It is hard to exaggerate the risks involved in the Middle East summit that began this week at the Camp David presidential retreat in the Catoctin Mountains of Maryland. The main players — Israeli Prime Minister Ehud Barak, Palestinian leader Yasser Arafat and U.S. President Bill Clinton — are gambling that the stakes will force each other to make a deal that has been long-delayed, and deliberately so. There is no guarantee that any agreement can be reached, or that once done, it will stick. As Mr. Clinton noted before the talks began, "If this were easy, it would have been done a long time ago." But it was not done, and in the 22 years since the first Camp David accord was struck, the positions seemed to have sharpened and the gaps have not been closed.
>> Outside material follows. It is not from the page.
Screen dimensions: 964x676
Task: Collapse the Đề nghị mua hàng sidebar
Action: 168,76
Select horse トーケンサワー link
History weighs heavily on Mr. Clinton. He desperately wants a secure peace in the Middle East to be part of his legacy. He sees inspiration in the deal brokered by his predecessor, Mr. Jimmy Carter, who brought then Israeli Prime Minister Menachem Begin and Egyptian President Anwar Sadat to Camp David and produced the unthinkable: a peace deal between their two countries. This week, the two teams will be locked in for "as long as it takes" to reach a peace deal. The summit is scheduled to go for at least one week, but could go on for two. It forced U.S. Secretary of State Madeleine Albright to withdraw from this week's meeting of G8 foreign ministers; Mr. Clinton has hinted that he is ready to skip the G8 leaders' summit next week if so required.
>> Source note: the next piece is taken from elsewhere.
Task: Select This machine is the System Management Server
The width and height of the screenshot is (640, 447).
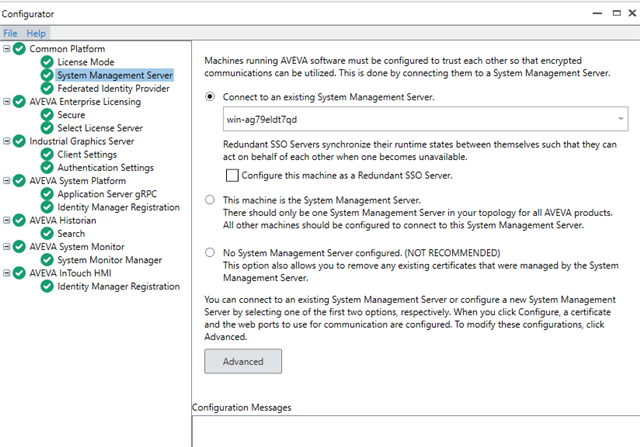Action: coord(210,200)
The first Camp David agreement will be hanging over all these sessions, as Mr. David Hirst explains in his article on this page. That accord left key issues for the future. They include: the fate of the 170,000 Jewish settlers in the West Bank, the 3.6 million U.N.-registered Palestinian refugees who want to return to their homeland, the final status of Jerusalem, claimed by both Israelis and Palestinians as their capital, and the final shape of any Palestinian state. Twenty-two years ago, the chief negotiators assumed that fleshing out the Camp David framework would build confidence between Middle Easterners. That was not happened.